The so-called “firm transactionalism” or “carrots and sticks” policy is like forcefully trying baby clothes on a fully grown up child. If “rebis sic stantibus” is one legal principle, then “pacta sund servanda” is another. In other words, if one willingly tends to forget the candidate status of Turkey, then one can happily ignore human rights, freedom of expression, rule of law, in short altogether democracy in Turkey. The loop-sided “positive agenda” is about paying Ankara to host Syrian refugees, and at some point, context permitting, take up the customs union and the visa waiver issues -only.

In mid-term Chancellor Merkel will retire from politics. Based on current polls, there is an increasing possibility that a left coalition will be in power in Germany by the end of 2021. In 2022, President Macron will be competing to keep his seat against Marine le Pen in France. Neither does augur well for Turkey’s EU candidacy. Erdoğan managed well to drive a wedge between France and Germany till today. That gap may be closing on its own by year’s end.

One can only conjure up “hail Mary passes” of sorts as potential diplomatic enterprises. On the 27th of April, a new round of Cyprus talks will be held in Geneva. That can be made of use by Ankara as the obvious kick-starter. On the other hand, as Le Pen is not a particularly Turkey friendly option, Paris and Ankara may be forced to remember their common points in history as in secularism and in geography as in the Mediterranean. I wouldn’t bet on any of these to be honest though.

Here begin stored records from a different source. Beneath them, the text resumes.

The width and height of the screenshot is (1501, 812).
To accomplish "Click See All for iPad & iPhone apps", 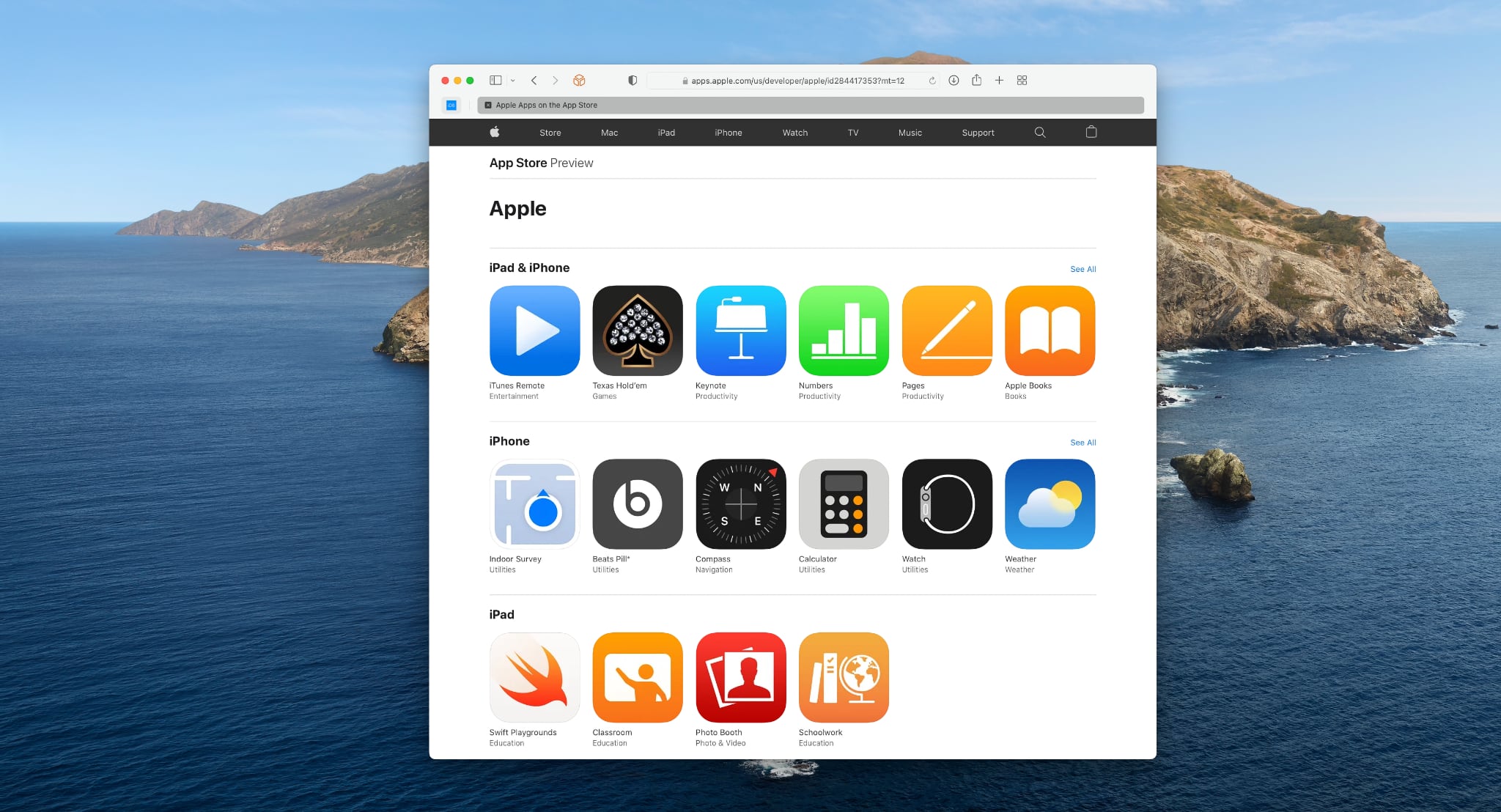I will (1082, 268).
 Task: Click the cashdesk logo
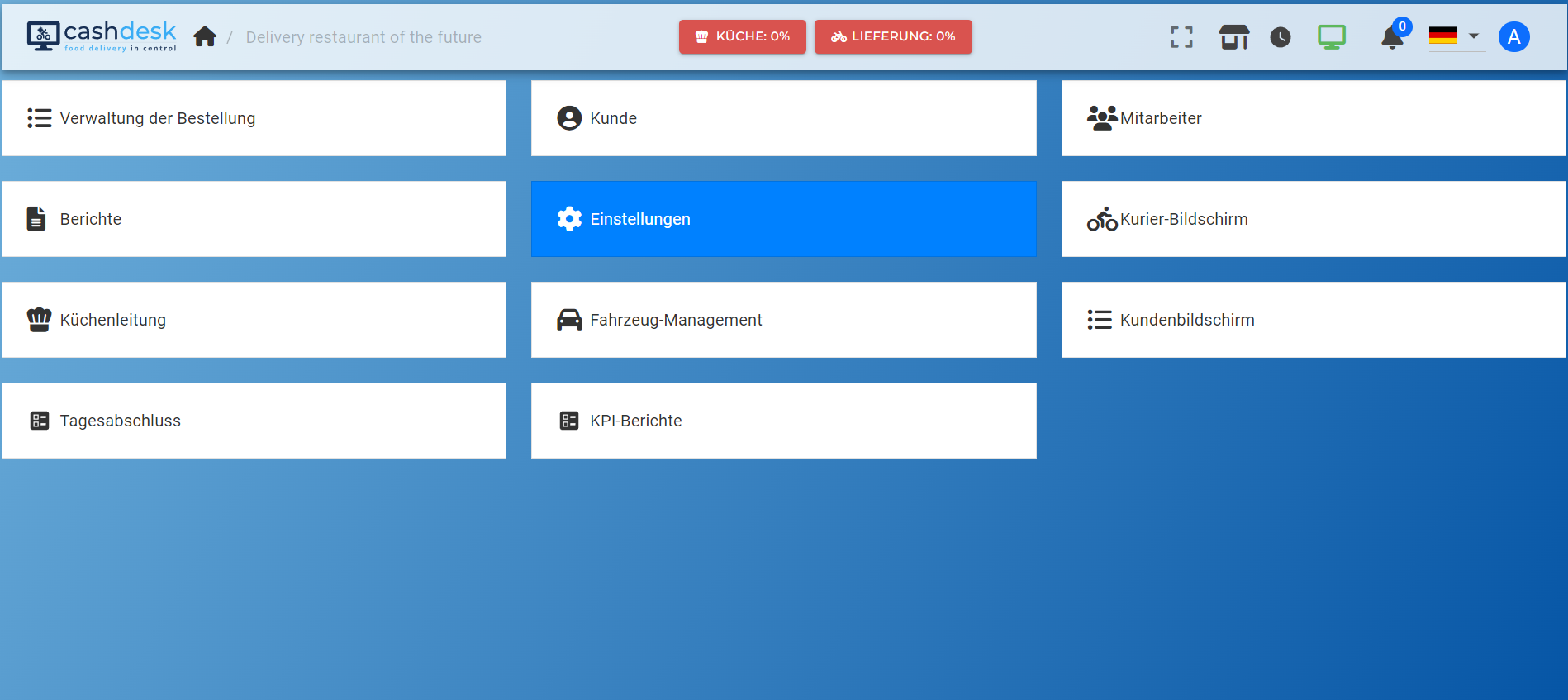coord(102,36)
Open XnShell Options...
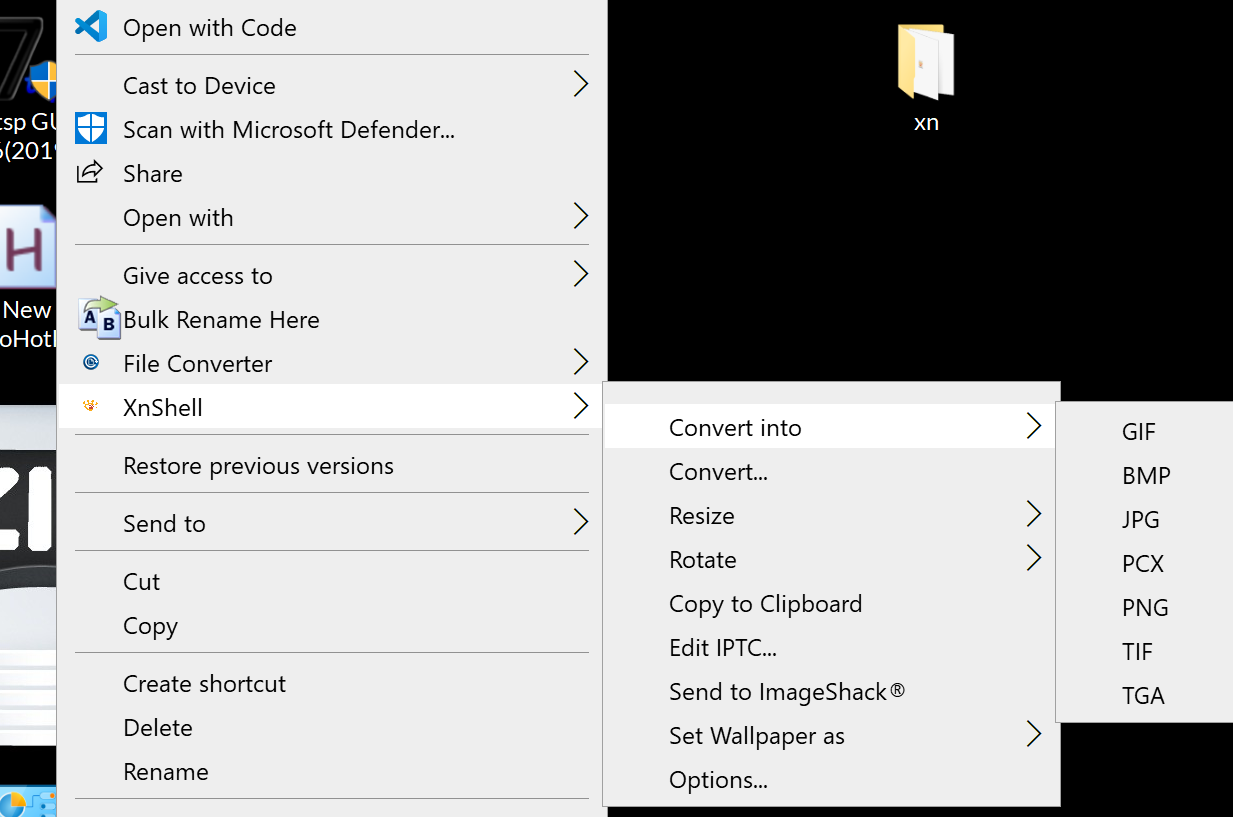Viewport: 1233px width, 817px height. (x=718, y=779)
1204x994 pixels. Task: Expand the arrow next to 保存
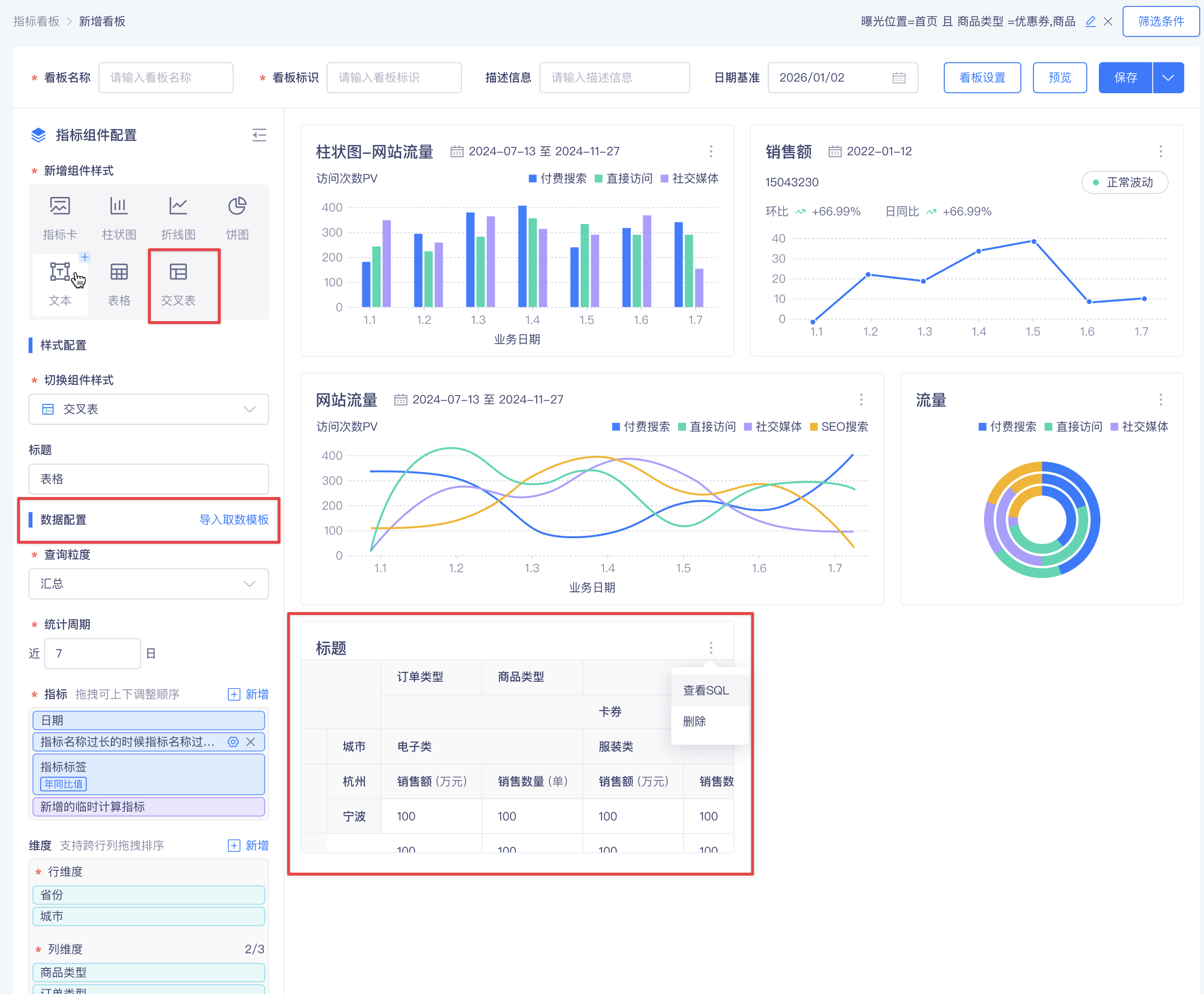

As legend would have it, the original Saint Ursula was fatally shot with an arrow and martyred by the Huns during the siege of Cologne in about 383 AD. My late father’s name was Attilâ -as the Hun. He was quite the gentleman with women. He had warned me that if it so happened one day in the future that I was seated without my business jacket and a female guest arrives, I should first promptly jump on my feet to put it back on before kindly welcoming the lady.

The Huns’ arrival in Europe can today be interpreted as a re-invigorating historic event or a catastrophe, depending on the angle you look at it. Perhaps my hometown İstanbul’s motto of “where the east meets the west” can turn out to be a rallying call for reformers and visionaries in Brussels. And perhaps, the stars may just be aligning to show Erdoğan or his potential successor that the only way to go is still full EU membership.   

* The Council of Europe Convention on Preventing and Combating Violence Against Women and Domestic Violence signed in Istanbul in 2011.